Who specifies how you talk to the OS, and how native applications talk to each other? The OS does. And it does, in fact, differ across different OSes (with different calling conventions). The only reason C comes into this picture is because it runs on all the platforms these other languages do (and many more), so you can write an adapter between the language and C, and not have to worry about supporting 10 million different calling conventions, because some C compiler author has done that for you.

So the article is half right; this isn't a programming language. But C sure is.

(And that's not to mention the fact that to some extent the ABI and calling convention is determined more by the CPU architecture than the OS, much less the language!)

1 comments

C is an obsolete [1] programming language that must still be used for interoperability between languages despite not being particularly good at that.

[1] Yes it is. It is lacking many important features. And people claiming they rather not have these features are like an author writing a book with notepad.exe because they think modern Word processor are too complicated.

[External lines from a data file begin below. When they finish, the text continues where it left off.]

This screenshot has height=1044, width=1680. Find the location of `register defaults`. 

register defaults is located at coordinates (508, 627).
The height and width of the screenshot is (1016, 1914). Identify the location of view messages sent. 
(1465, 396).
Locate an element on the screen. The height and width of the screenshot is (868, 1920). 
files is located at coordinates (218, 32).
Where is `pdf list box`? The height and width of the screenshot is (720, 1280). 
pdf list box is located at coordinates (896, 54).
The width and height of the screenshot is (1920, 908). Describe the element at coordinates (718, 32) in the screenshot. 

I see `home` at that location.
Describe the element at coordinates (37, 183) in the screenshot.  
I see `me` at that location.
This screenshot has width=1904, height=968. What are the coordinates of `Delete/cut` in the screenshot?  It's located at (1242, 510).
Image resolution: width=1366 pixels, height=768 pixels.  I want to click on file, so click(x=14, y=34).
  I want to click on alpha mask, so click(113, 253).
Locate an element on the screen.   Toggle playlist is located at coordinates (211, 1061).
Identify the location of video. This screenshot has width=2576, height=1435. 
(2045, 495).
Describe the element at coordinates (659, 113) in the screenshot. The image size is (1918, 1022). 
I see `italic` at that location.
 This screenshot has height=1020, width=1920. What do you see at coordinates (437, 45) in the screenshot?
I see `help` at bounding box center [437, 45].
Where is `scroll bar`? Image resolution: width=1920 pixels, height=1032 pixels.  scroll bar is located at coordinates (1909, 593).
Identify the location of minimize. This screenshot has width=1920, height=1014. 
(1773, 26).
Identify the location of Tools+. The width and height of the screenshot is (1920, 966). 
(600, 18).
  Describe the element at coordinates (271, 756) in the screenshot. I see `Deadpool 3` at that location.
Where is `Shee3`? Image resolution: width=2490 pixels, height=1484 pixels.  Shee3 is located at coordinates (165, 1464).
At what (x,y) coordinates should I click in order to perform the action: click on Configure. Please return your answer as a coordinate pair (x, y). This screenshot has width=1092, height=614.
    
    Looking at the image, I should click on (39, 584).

Notepad is absolutely not obsolete. It's far better than a heavy word processor for quickly pasting something into or jotting down a note because it's fast and has hardly any extra interface to get in the way, and has very very little bloat. This is definitely something that authors claim as well, George RR Martin writes on MS DOS because modern word processors have too many bloated features and correct his spelling.
There are tools in between a heavy word processor and a very dumb text editor. Can you even undo more than one character now? I mean, sure, for quick little edits, Ok. But don't tell me you'd write a book in notepad.

And spell checking is a good thing.

I don't think we have the same definition of "obsolete" (C is definitely not "no longer produced or used"). There is absolutely no requirement to use C and you could implement it directly in Assembly if you chose, or in many other languages (most of which pre-date C).